In addition to the showPage method Aria also provides the showPrevious method. As a page is shown, the history/order of the displayed pages is saved and the showPrevious method allows you to reverse through this order of pages. The showPrevious method works in much the same way as showPage and in fact relies on the same mechanisms to update the application.

Page history should be used with caution as it does not necessarily correspond to the end user's notion of what the previous page was. Furthermore if the user has navigated through a loop of pages then over use of the showPrevious method could lead to confusion.

Frequently there may be a need for multiple navigation mechanisms to help avoid such situations. It may be that it is just the user's perception of the order of pages that is out of sync with the way things are implemented and therefore we recommend adding visual feedback to your application to help support navigation.

Visual feedback should let the user know where they are within the application, how far they have progressed and how far they have to go to completion. The type of feedback used will of course vary from application to application and will also depend on the visual styles employed but whatever the detail, such hints greatly aid usability.

Resetting the page cache

On rare occasions it may be necessary to reset the page cache and page history. Some instances of this occur whenever the bound data is changed or reloaded from a different source, when a language changes or when it is necessary to reset all pages, removing user inputs.

To reset the page cache in this way use the following code:

Reset the page cache

 // Use the Page's member variable pageMgr!
 pageMgr.reset();

Page loaders

Aria employs an extensible method of loading pages. The page manager normally loads pages from XML or from Java classes if it cannot find a suitable XML page. This process can be altered by setting up secondary page loaders. The page loader is described by the PageLoader interface and can be configured through the startup property value for BuilderClass and NumBuilderClasses. Aria includes several page loaders including Aria's default page loader, an HTML page loader (see Importing HTML.) and a generic page loader for loading forms and other file formats (see Importing forms.).

Dataset defined navigation

When applications which use pages in a particular sequence are being written such as application forms consisting of multiple pages or wizard applications it is possible to define those pages in a static XML dataset file. For example in the code sample below, pages are defined within in a dataset file for a wizard type application.

 <Datasets>
   	<dataset id="navigation">
     		<dataset id="wizardpages">
       			<data value="welcome"/>
       			<data value="projectinit" desc="WIZ_PROJ_SET"/>
       			<data value="languagepage" desc="WIZ_PROJ_LANG"/>
       			<data value="colourscheme" desc="WIZ_PROJ_LAYOUT"/>
       		<data value="finish" desc="WIZ_PROJ_FINISH"/>
     		</dataset>
  	</dataset>
 </Datasets>
 

This dataset file needs to be referenced from the datasources file which is in turn loaded from the ModelData startup property.
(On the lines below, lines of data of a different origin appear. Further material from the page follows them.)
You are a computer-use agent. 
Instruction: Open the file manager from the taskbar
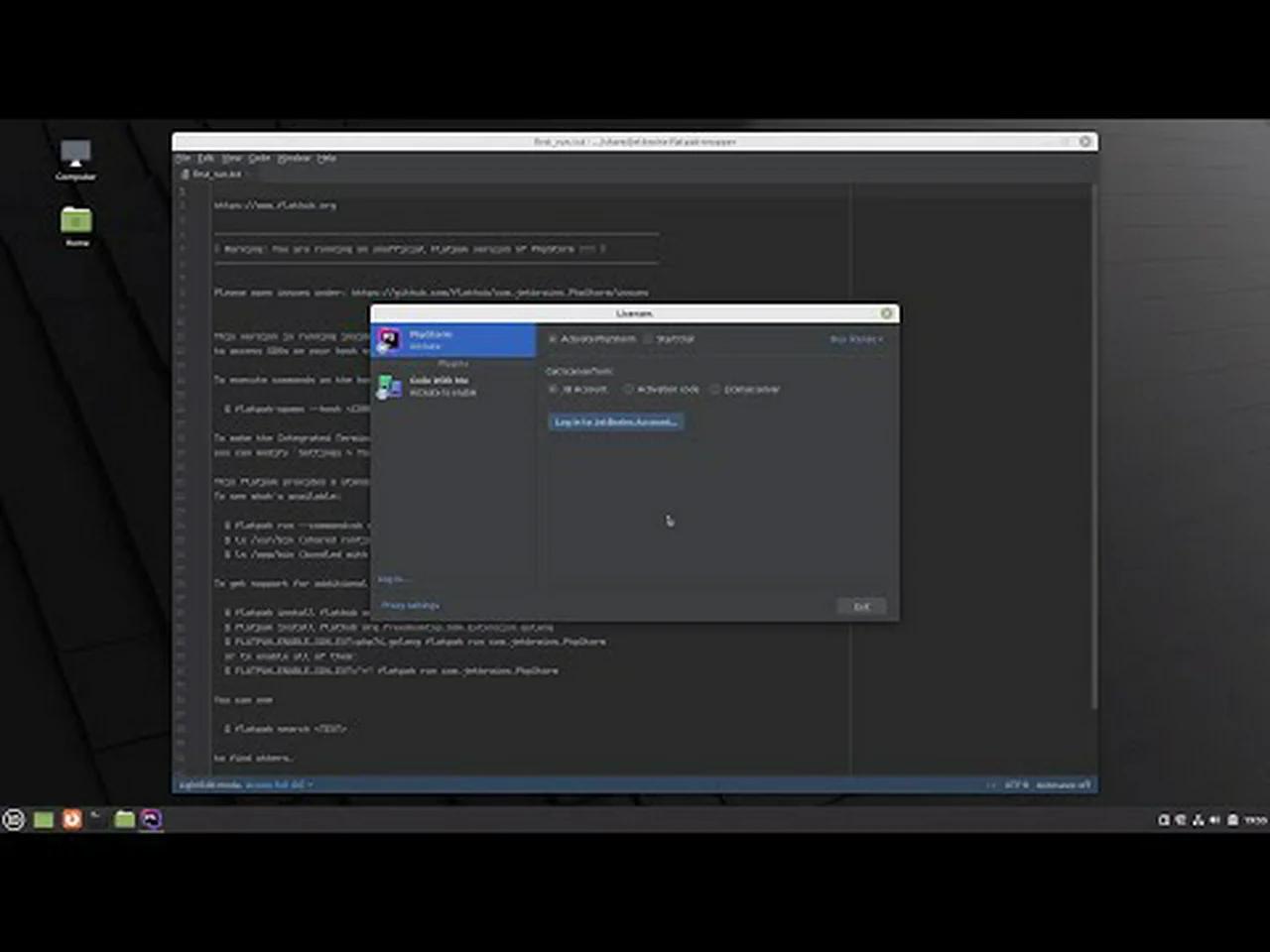(x=124, y=819)

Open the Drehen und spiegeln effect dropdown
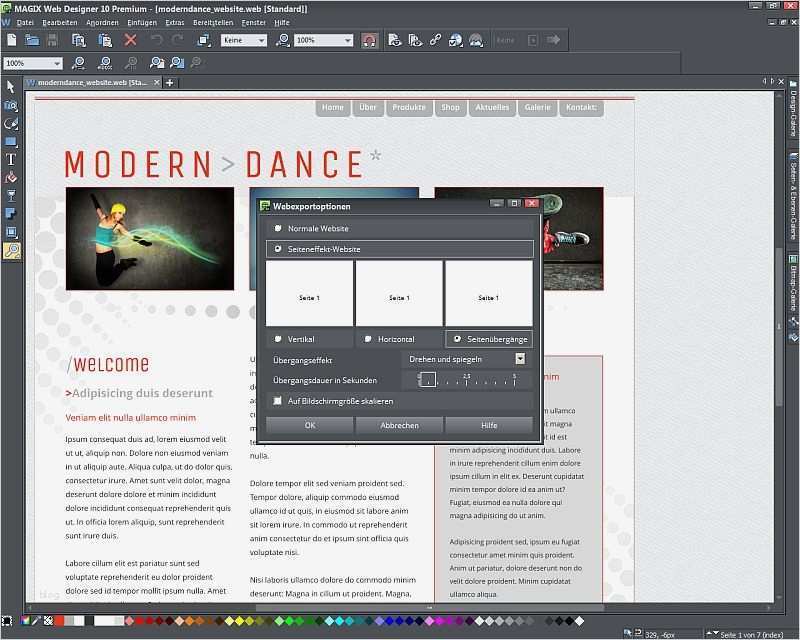click(521, 359)
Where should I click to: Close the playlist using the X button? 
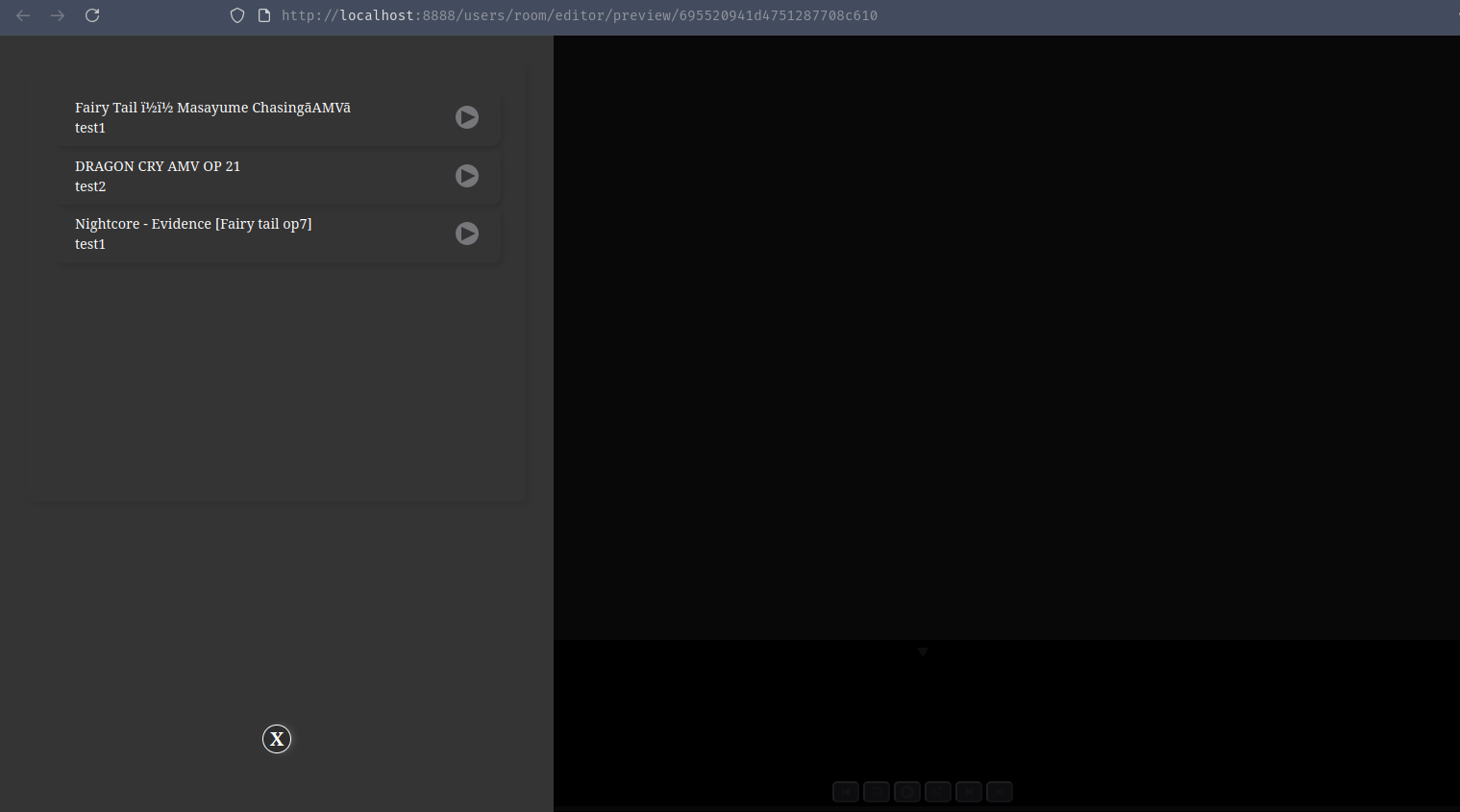point(277,739)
For more on loading datasets see See Data management.. Once loaded, the application will have access to these definitions via the DataModel for the project. There are three possible paths declared in this wizard dataset, `wizardpages', `generationpages' and `buildpages'. The relevant path can be set upon clicking a button, a menu or seleting a radio button.
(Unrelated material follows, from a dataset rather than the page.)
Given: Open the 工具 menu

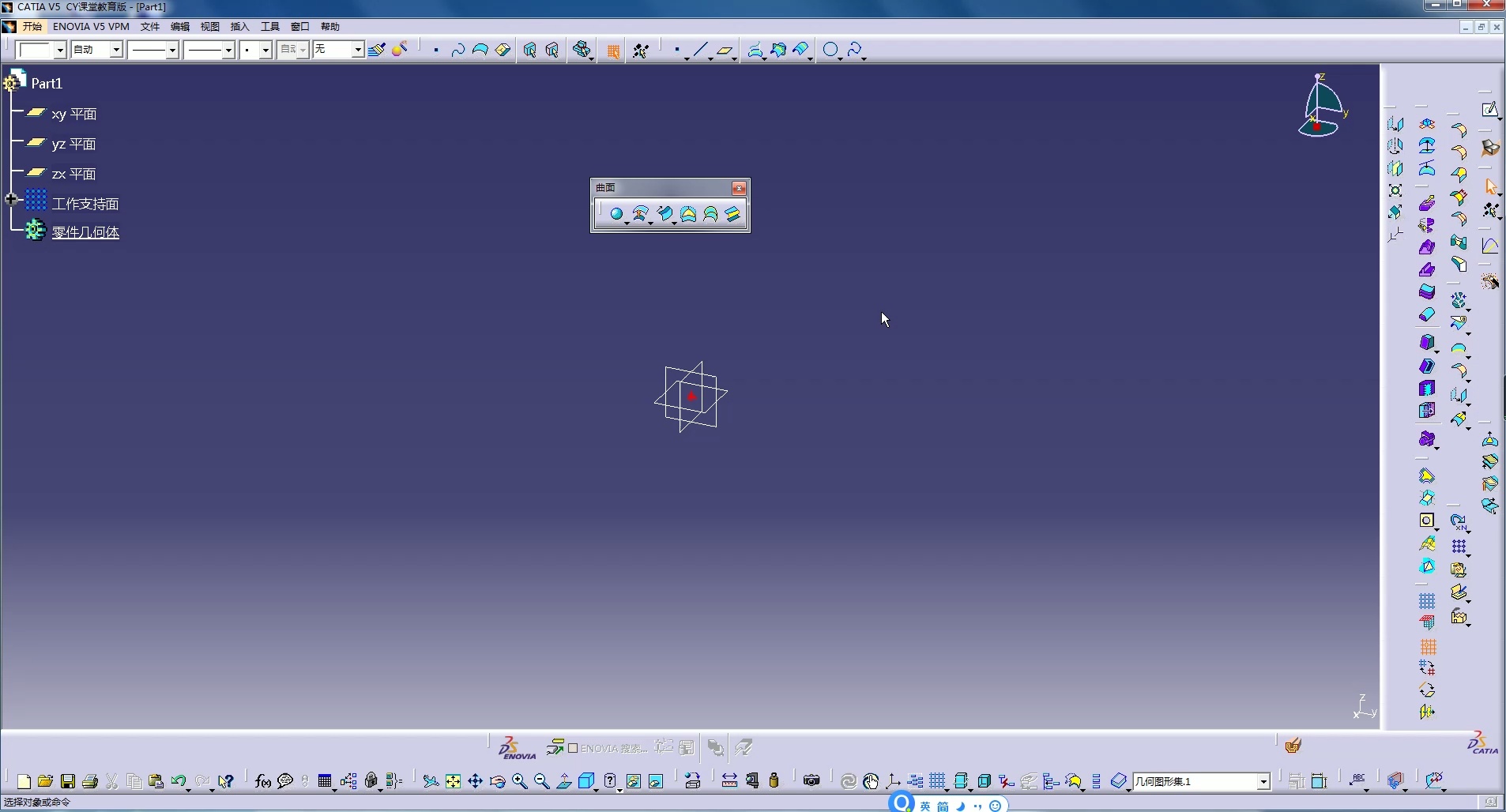Looking at the screenshot, I should tap(269, 27).
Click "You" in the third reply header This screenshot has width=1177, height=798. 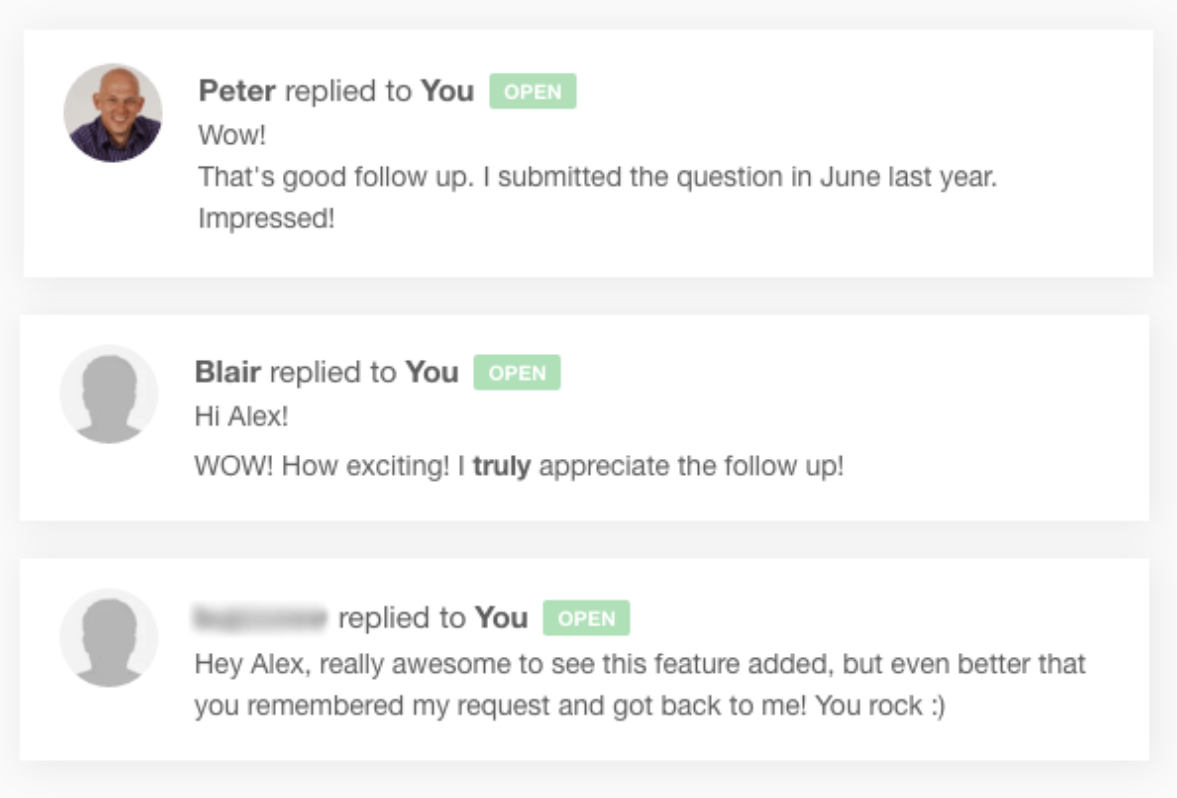coord(501,618)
A singleton class can then be written which takes care of the navigation and of course the pages referenced by the value attribute of the model nodes need to exist on the classpath.

NavigationManager Singleton class

 public class NavigationManager {
 
   BaseModel navMdl;
   protected int currentNode = 0;
   BasePage currentPage;
   private static NavigationManager navMgr;
 
   private NavigationManager( String navPath ) {
     navMdl = ( BaseModel ) ProjectManager.getModel().get( "navigation/wizardpages" );
   }
 
   public static NavigationManager getInstance()
   {
     if ( navMgr == null ) 
       navMgr = new NavigationManager()
 
     return navMgr;
   }
 
   public static void next()
   {
     getInstance.showNextPage();
   }
 
   public static void prev()
   {
     getInstance.showPrevPage();
   }
 
   public void showPrevPage()
   {
     currentNode--;
     showpage();
 
   }
 
   public void showNextPage()
   {
     if ( currentPage == null ) {
       BaseModel mdl = (BaseModel) navMdl.get( currentNode );
       String pagename = (String) mdl.get();
       currentPage = (BasePage) ProjectManager.getPageManager().getPage( pagename );
     }
     if ( currentPage.checkValidations() == 0 ) {
       currentNode++;
       showpage();
     }
   }
 
   public void showHomePage()
   {
     currentPage = null;
     currentNode = 0;
     BaseModel mdl = (BaseModel) navMdl.get( currentNode );
     String pagename = (String) mdl.get();
     currentPage = (BasePage) ProjectManager.getPageManager().showPage( pagename );
   }
 
   private void showpage()
   {
     BaseModel mdl = ( BaseModel ) navMdl.get( currentNode );
     String pagename = ( String ) mdl.get();
     currentPage = ( BasePage ) ProjectManager.getPageManager().showPage( pagename );
   }
 
 }

This mechanism can be used in conjunction with Library Functions to manage the page navigation in a simple and easy to maintain way. Take the following XML page declaration for example.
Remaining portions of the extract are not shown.